Школы и детские сады были закрыты. Улицы обезлюдели. Горожане решительными перебежками от магазина к магазину затаривались продуктами и подарками к Новому году.

Встречи с агентами стали реже. Оперсостав берёг своих помощников. Зато в кабинетах собирались тёплые компании, играли в шахматы, «Балду» и другие интеллектуальные игры. Вместе с усилением морозов озверел ведомственный партком: собрания, политзанятия и конференции волнами накатывались на отсиживающийся в тепле личный состав. Офицеры списывали друг у друга конспекты работ классиков марксизма-ленинизма, оформляли стенгазеты и «боевые листки».

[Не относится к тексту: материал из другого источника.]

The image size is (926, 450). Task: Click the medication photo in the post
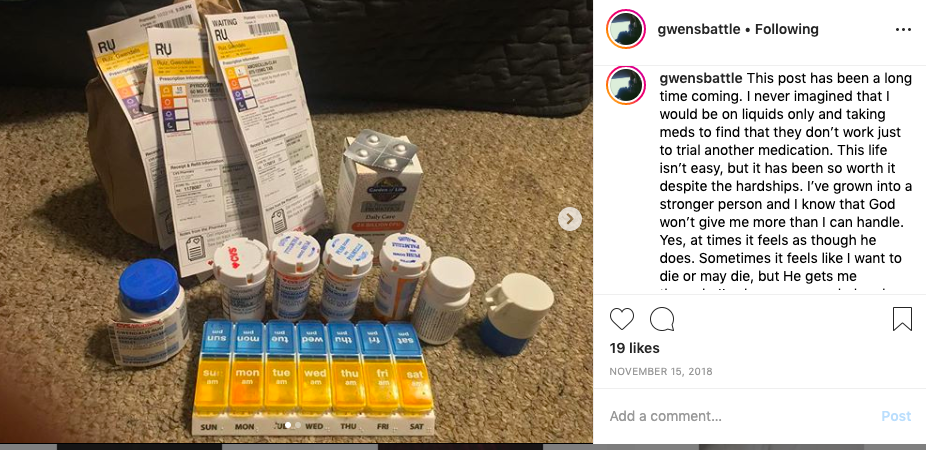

20 декабря в Доме актёра силами отдела, в котором работал Герман, планировалось провести торжества по случаю «Дня ЧК». Молодому сотруднику поручили заняться внешним оформлением. К нему в компанию приписали ведомственных поэтов и зубоскалов. Привычно изобразив на двух ватманских листах «Щит и меч» с уставшим от забот Дзержинским, Герман заскучал. Члены команды «на подхвате» вязали столбиком незамысловатые вирши о Родине, партии, разведчиках и контрразведчиках, после чего художник, вооружившись плакатным пером, выводил их выспренние пассажи на листе ватмана. Вскоре заскучала и вся редколлегия. Попытка «словить Музу» дюжиной бутылок пива ситуацию не улучшила. Творческая группа отрешённо «гоняла» вечную тему «про баб». Встрепенувшись, Герман решительно взял карандаш и за полчаса сделал около дюжины карикатурных набросков и выбросил их в массы. На взрывы смеха прибежал дежурный, принявший живое участие в обсуждении графики. Тут же позвонили начальнику отдела и спросили разрешения сдобрить наглядную агитацию сатирой и юмором. Полковник Берсенёв, бывший лётчик-истребитель, большой интеллектуал и незаурядных способностей чиновник, на удивление быстро дал согласие. Воодушевлённые офицеры, казалось, вспомнив свою КВН-овскую юность, стройотрядовский энтузиазм, помноженные на иезуитскую изощрённость интеллекта, запустили бумажный конвейер шаржей, коллажей, эпиграмм и каламбуров. Герман работал, не покладая рук. Досталось всем: и рядовым, и начальству. К утру наглядная агитация была готова.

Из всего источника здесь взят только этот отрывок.